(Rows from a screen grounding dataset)
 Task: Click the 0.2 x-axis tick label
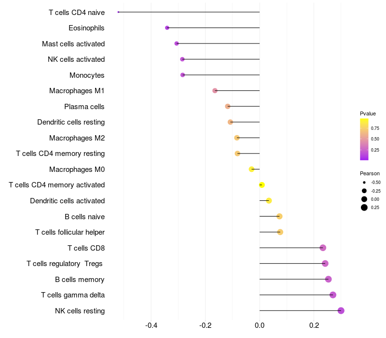314,325
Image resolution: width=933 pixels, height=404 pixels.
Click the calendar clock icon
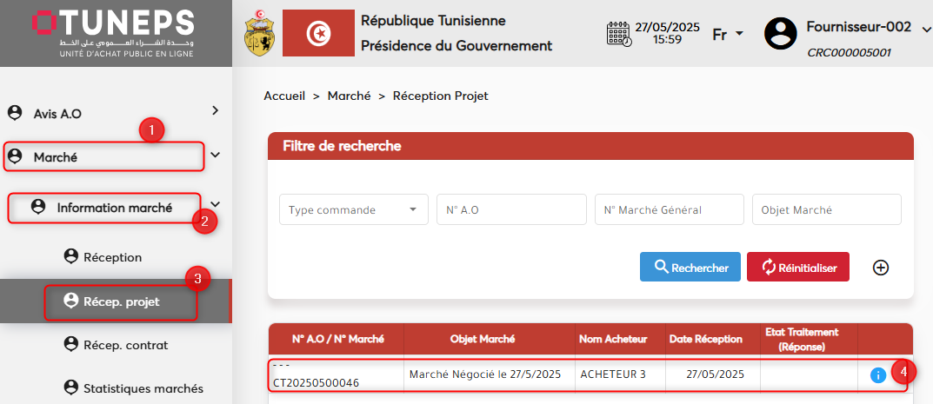618,34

• [SHORT PROBLEM]: Copy every line of the listing that holds the string "Click", treating uppercase and lowercase as different.

• [EXPECTED ANSWER]:
 Task: Click the 0.2 x-axis tick label
Click the calendar clock icon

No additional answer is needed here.